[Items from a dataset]
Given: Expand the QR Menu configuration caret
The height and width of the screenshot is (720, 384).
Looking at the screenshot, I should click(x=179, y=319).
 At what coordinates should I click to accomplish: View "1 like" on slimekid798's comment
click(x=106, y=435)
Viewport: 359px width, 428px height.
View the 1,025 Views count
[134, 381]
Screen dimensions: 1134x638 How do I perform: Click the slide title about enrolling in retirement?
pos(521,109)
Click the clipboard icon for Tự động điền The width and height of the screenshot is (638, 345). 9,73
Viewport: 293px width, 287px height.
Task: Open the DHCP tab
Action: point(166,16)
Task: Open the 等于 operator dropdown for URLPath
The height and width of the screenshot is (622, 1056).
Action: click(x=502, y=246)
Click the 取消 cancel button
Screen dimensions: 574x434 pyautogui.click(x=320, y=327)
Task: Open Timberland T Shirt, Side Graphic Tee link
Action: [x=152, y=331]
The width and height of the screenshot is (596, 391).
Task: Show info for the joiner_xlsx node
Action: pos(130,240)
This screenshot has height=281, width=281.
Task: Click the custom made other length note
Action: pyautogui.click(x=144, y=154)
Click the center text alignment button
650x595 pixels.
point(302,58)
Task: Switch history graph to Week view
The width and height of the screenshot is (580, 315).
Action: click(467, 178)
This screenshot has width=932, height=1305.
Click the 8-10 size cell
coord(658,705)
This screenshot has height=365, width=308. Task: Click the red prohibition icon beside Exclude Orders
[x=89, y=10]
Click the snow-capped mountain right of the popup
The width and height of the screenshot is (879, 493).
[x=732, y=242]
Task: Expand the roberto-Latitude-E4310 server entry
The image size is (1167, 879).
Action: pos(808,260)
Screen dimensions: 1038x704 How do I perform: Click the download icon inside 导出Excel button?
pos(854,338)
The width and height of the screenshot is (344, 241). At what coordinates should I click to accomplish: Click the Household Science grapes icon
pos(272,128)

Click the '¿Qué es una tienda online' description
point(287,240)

Problem:
Reproduce each line of the entries in which the word "Expand" is found.

Solution to the problem:
Given: Expand the QR Menu configuration caret
Task: Expand the roberto-Latitude-E4310 server entry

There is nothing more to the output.